Neural Thermodynamics: Entropic Forces in Deep and Universal Representation Learning

large-language-models › training-methods
📄 Abstract

Abstract: With the rapid discovery of emergent phenomena in deep learning and large language models, understanding their cause has become an urgent need. Here, we propose a rigorous entropic-force theory for understanding the learning dynamics of neural networks trained with stochastic gradient descent (SGD) and its variants. Building on the theory of parameter symmetries and an entropic loss landscape, we show that representation learning is crucially governed by emergent entropic forces arising from stochasticity and discrete-time updates. These forces systematically break continuous parameter symmetries and preserve discrete ones, leading to a series of gradient balance phenomena that resemble the equipartition property of thermal systems.

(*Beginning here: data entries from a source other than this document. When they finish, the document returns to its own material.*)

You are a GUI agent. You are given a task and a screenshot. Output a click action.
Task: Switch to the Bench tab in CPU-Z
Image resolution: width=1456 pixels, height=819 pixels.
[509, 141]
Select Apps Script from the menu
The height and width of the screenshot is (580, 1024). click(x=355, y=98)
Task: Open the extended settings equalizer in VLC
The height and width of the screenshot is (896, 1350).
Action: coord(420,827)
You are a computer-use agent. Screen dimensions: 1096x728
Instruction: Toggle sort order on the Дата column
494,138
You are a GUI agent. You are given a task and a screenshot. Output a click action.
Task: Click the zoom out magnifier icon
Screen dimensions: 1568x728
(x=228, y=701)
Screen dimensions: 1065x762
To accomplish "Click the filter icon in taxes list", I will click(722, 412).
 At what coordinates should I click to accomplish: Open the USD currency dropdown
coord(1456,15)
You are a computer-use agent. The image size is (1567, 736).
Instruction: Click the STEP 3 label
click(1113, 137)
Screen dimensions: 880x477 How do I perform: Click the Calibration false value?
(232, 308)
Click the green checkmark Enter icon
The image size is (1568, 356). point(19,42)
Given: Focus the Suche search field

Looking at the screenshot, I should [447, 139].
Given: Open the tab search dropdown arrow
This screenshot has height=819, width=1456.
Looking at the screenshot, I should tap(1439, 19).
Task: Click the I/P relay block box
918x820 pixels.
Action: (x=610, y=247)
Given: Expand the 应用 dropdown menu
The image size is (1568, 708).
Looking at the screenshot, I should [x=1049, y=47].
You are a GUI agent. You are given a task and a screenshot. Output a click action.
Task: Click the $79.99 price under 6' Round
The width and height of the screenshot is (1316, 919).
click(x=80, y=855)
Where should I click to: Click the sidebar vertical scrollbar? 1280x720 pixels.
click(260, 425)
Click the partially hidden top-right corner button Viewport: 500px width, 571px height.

These phenomena, in turn, (a) explain the universal alignment of neural representations between AI models and lead to a proof of the Platonic Representation Hypothesis, and (b) reconcile the seemingly contradictory observations of sharpness- and flatness-seeking behavior of deep learning optimization. Our theory and experiments demonstrate that a combination of entropic forces and symmetry breaking is key to understanding emergent phenomena in deep learning.
Authors (3)
Liu Ziyin
Yizhou Xu
Isaac Chuang
Submitted
May 18, 2025
arXiv Category
cs.LG
arXiv PDF

Key Contributions

This paper proposes a rigorous entropic-force theory to explain the learning dynamics of neural networks trained with SGD. It demonstrates how emergent entropic forces, arising from stochasticity and discrete-time updates, systematically break parameter symmetries and lead to gradient balance phenomena resembling thermal systems. This theory explains universal representation alignment and proves the Platonic Representation Hypothesis, reconciling observations about sharpness and flatness.

Business Value

Provides a fundamental theoretical understanding of how deep learning models learn, which can guide the development of more stable, efficient, and generalizable AI systems. This could lead to better model design and training strategies.